Private prison firms are often accused of lobbying for incarceration because, like a hotel, they have “a strong economic incentive to book every available room and encourage every guest to stay as long as possible” (Schlosser 1998; see also Dolovich 2005; Shichor 1995; Sarabi and Bender 2000). This accusation has little support, either theoretical or empirical. At worst, the political influence argument is backward: privatization will in fact decrease prison providers’ pro-incarceration influence. At best, the argument is dubious: its accuracy depends on facts that proponents of the argument haven’t developed.
First, self-interested pro-incarceration advocacy is already common in the public sector—chiefly from public-sector corrections officers’ unions. The most active corrections officers’ union, the California Correctional Peace Officers Association, has contributed massively in support of “tough on crime” positions on voter initiatives and has given money to crime victims’ groups, and similar unions in other states have endorsed candidates for their tough on crime positions. Private firms would thus enter a heavily populated field and partly displace some of the existing actors.
Second, there’s little reason to believe that increasing privatization would increase the amount of self-interested pro-incarceration advocacy. In fact, it’s even possible that increasing privatization would reduce such advocacy. The intuition for this perhaps surprising result comes from the economic theory of public goods and collective action.
The political benefits that flow from prison providers’ pro-incarceration advocacy are a “public good,” because any prison provider’s advocacy, to the extent that it’s effective, helps every other prison provider. When individual actors capture less of the benefit of their expenditures on a public good, they spend less on that good; and the “smaller” actors, who benefit less from the public good, free ride off the expenditures of the “largest” actor.
Today, the largest actor—the actor that profits the most from the system—tends to be the public-sector union, because the public sector provides the lion’s share of prison services, and public-sector corrections officers benefit from wages significantly higher than those of their private-sector counterparts.

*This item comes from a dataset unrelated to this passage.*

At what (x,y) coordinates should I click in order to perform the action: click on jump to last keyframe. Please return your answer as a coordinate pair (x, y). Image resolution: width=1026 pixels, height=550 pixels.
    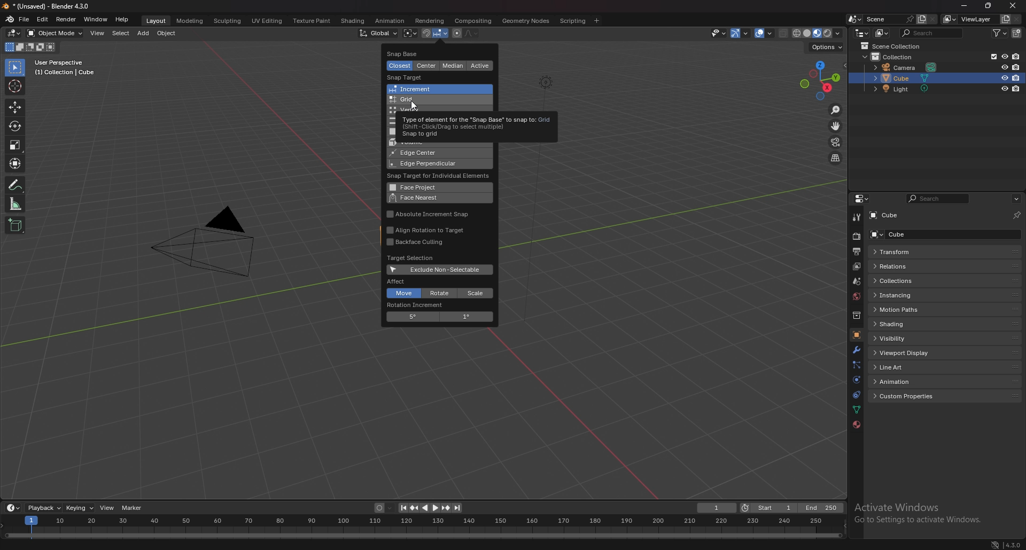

The smaller actor is the private prison industry, which not only has a smaller proportion of the industry but also doesn’t make particularly high profits.
By breaking up the government’s monopoly of prison provision and awarding part of the industry to private firms, therefore, privatization can reduce the industry’s advocacy by introducing a collective action problem. The public-sector unions will spend less because under privatization they experience less of the benefit of their advocacy, while the private firms will tend to free ride off the public sector’s advocacy. This collective action problem is fortunate for the critics of pro-incarceration advocacy—a happy, usually unintended side effect of privatization.